Americans subsidize drug costs for the rest of the world to the point that many of my patients obtain cheaper brand name drugs from online Canadian pharmacies.
One part of the problem is that the US has long spent more on prescription medication than other countries. In 2013 per capita US spending on rx drugs was $858 compared to $400 for 19 industrialized nations. Examples of markedly higher prices in the US are the statin drug crestor (216$/month for 10 mg in US versus $46 in France) and the asthma inhaler Advair ($216 US versus $20 in France.)
A 2018 article in JAMA analyzed the sources of the high prices in the US and concluded it is due to the fact that “unlike nearly every other advanced nation, the US health care system allows manufacturers to set their own price for a given product.
Are All Generics Created Equal: Checking Generic Quality and Consistency
I’ve been meaning to write about Valisure, a unique online pharmacy, for several years. The Valisure website describes its creation as a direct response to batch variability of a generic seizure medication with a narrow therapeutic window:
Founders Adam Clark-Joseph and David Light reconnected after Adam suffered serious complications caused by batch variability of his anticonvulsant medication. Upon further research, they began to grasp the magnitude and pervasiveness of the problem throughout the pharmaceutical industry. Adam and David brought together a team of like-minded scientists and pharmacy experts to develop and deploy a solution. The result was Valisure, a company dedicated to preventing anyone from suffering adverse effects from low quality medications.
Valisure has done excellent work proving that generics are not all equivalent by checking the chemical makeup of medications before they reach consumers. “Every medication or supplement Valisure analyzes comes with a certificate of analysis listing important chemical properties of the samples analyzed at Valisure’s lab.
For those patients who want to know exactly what is going on each batch of pills they get, Valisure is an option.
Light At The Tunnel’s End?
Stockman ends her article on the sick US generic system with a ray of sunshine:
The realization that the free market isn’t working for generic drugs has led some to turn to nonprofits as a solution. In 2018, Dan Liljenquist, a Utah health care executive fed up with drug shortages and price spikes, brought together a group of hospital administrators and philanthropists to create a buyers club. Members agree on the drugs they want, and then the organization, Civica Rx, enters into long-term contracts with licensed manufacturers to produce them. Since the collective is funded by its members, not investors, it can prioritize need and quality over profit.

Collection entries:
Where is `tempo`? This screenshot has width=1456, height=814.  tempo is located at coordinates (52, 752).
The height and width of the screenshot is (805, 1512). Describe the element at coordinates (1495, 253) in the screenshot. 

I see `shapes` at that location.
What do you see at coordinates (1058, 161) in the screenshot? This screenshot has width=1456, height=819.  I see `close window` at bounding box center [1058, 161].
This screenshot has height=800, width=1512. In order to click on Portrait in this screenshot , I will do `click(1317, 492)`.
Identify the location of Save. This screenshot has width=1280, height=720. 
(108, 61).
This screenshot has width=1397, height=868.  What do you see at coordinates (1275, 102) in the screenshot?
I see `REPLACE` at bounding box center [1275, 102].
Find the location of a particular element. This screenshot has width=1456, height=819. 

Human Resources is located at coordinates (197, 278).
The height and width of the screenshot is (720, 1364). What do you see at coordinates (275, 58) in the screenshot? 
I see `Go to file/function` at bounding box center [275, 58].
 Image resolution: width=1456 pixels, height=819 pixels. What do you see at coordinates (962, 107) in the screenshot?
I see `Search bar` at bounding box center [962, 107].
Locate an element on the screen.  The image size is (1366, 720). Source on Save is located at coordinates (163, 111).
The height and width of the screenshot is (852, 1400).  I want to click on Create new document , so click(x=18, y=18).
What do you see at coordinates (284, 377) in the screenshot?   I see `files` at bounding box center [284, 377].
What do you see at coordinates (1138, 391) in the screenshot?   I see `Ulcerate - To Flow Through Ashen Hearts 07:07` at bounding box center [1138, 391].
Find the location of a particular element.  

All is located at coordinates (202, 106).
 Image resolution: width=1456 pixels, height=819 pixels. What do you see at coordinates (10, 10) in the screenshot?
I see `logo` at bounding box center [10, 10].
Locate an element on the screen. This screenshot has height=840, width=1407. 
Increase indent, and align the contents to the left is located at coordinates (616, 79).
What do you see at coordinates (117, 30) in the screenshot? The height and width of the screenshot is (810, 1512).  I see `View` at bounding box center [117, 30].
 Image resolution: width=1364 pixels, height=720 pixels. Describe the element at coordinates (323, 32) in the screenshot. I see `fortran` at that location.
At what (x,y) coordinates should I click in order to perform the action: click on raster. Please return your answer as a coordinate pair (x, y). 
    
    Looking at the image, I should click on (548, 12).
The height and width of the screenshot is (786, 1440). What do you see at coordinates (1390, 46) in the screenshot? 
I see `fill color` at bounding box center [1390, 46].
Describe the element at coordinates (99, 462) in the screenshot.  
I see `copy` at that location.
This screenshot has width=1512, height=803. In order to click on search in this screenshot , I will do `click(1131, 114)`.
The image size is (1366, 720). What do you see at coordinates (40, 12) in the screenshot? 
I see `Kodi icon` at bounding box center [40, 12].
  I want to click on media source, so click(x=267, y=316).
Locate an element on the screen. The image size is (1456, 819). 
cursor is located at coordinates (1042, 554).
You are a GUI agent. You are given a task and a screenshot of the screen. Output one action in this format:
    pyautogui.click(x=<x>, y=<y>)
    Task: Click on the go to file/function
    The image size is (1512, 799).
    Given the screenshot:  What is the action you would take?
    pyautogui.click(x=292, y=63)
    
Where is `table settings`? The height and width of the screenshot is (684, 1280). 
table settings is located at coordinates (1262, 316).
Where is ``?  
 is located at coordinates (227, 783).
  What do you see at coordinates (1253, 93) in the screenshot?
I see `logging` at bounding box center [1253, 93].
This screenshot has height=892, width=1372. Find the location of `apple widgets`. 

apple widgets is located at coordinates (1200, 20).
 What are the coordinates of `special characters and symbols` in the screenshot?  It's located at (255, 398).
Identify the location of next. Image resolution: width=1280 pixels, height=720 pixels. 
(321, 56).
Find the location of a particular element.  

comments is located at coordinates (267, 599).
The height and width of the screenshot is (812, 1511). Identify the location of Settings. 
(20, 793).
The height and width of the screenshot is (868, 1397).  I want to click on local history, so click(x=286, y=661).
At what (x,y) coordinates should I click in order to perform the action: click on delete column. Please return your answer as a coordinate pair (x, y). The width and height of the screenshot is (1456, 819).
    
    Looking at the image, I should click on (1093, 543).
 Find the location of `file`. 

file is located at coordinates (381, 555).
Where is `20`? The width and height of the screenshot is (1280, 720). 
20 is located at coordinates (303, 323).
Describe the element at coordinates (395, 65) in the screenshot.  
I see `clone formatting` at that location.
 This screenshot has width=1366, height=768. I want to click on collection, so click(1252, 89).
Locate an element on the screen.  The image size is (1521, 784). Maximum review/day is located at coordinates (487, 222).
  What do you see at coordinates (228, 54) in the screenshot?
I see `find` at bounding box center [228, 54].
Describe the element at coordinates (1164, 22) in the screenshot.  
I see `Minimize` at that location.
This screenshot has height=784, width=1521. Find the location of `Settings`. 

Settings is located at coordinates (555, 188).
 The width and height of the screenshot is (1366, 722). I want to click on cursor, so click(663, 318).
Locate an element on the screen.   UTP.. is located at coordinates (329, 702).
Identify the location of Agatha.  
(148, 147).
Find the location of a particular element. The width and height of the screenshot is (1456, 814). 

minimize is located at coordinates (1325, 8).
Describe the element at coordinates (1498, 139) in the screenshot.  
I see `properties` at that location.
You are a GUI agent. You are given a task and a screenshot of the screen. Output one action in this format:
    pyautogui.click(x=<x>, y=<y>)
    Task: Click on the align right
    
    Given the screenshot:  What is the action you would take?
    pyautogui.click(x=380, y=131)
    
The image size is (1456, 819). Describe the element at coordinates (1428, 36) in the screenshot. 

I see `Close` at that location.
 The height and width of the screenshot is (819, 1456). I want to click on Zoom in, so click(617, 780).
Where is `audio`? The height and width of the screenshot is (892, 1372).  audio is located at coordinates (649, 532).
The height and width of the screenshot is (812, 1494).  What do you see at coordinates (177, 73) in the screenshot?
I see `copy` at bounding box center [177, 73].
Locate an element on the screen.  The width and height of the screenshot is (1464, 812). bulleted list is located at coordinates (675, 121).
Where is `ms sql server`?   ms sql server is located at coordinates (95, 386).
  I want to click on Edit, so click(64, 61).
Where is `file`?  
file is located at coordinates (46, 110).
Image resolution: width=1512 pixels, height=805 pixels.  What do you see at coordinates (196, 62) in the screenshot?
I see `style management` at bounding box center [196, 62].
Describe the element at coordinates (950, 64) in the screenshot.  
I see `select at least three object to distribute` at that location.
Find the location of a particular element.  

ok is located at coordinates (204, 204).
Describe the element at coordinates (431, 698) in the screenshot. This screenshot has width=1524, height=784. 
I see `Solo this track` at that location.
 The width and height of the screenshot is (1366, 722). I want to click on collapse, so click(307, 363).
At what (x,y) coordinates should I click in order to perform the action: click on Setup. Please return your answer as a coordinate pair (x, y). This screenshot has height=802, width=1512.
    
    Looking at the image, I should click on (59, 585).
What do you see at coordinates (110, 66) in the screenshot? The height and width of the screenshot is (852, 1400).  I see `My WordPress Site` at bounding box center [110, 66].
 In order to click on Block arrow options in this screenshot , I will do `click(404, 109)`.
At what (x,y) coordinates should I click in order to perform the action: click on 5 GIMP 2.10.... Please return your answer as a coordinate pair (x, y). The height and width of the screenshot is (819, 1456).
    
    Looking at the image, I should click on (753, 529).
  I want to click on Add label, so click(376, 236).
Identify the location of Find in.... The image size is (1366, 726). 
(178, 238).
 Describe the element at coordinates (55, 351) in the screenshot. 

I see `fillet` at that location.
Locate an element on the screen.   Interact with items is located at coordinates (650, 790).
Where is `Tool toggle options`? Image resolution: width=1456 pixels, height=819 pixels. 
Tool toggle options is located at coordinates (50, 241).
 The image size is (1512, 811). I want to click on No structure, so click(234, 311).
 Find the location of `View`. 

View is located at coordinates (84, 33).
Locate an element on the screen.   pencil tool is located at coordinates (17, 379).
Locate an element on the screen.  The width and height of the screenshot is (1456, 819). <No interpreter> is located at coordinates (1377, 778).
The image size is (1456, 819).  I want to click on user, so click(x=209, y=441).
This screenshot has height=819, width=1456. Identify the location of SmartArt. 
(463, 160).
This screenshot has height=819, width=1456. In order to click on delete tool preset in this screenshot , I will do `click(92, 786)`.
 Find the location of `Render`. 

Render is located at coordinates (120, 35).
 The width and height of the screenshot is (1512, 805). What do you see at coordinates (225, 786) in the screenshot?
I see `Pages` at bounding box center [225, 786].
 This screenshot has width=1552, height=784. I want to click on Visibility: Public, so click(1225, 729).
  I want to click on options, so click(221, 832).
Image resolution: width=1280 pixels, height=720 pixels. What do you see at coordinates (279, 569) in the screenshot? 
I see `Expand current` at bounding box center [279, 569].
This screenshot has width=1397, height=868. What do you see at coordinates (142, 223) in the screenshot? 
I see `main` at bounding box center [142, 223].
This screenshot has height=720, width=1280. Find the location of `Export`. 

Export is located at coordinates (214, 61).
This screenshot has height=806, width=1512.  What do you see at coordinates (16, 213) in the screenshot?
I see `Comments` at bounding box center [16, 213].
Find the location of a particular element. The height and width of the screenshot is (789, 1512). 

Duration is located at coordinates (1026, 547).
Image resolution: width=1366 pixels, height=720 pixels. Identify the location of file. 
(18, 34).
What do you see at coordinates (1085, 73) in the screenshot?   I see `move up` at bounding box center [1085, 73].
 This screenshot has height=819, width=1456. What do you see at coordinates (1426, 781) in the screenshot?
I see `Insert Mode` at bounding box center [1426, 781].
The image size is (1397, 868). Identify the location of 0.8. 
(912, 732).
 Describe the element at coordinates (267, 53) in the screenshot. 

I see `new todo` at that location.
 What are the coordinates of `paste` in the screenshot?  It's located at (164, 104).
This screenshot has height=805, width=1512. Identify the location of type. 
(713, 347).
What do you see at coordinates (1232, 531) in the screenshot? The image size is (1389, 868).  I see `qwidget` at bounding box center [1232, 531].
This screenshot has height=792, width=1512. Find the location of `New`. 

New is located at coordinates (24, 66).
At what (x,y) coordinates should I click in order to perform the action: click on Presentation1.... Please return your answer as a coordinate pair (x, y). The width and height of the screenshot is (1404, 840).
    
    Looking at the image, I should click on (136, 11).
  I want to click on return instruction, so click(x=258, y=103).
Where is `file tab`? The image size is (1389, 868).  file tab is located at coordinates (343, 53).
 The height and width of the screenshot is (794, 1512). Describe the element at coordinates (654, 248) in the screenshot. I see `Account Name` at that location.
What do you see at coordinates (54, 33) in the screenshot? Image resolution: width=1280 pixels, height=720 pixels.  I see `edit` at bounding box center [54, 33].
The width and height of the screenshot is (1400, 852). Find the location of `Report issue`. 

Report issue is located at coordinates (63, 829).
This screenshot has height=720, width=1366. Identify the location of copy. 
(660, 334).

● **EXERCISE REQUIREMENTS**
Reproduce the portion of the drug-pricing text that begins at the words "For those patients" and ends after "quality over profit.".

● **OUTPUT OF THE EXERCISE**
For those patients who want to know exactly what is going on each batch of pills they get, Valisure is an option.
Light At The Tunnel’s End?
Stockman ends her article on the sick US generic system with a ray of sunshine:
The realization that the free market isn’t working for generic drugs has led some to turn to nonprofits as a solution. In 2018, Dan Liljenquist, a Utah health care executive fed up with drug shortages and price spikes, brought together a group of hospital administrators and philanthropists to create a buyers club. Members agree on the drugs they want, and then the organization, Civica Rx, enters into long-term contracts with licensed manufacturers to produce them. Since the collective is funded by its members, not investors, it can prioritize need and quality over profit.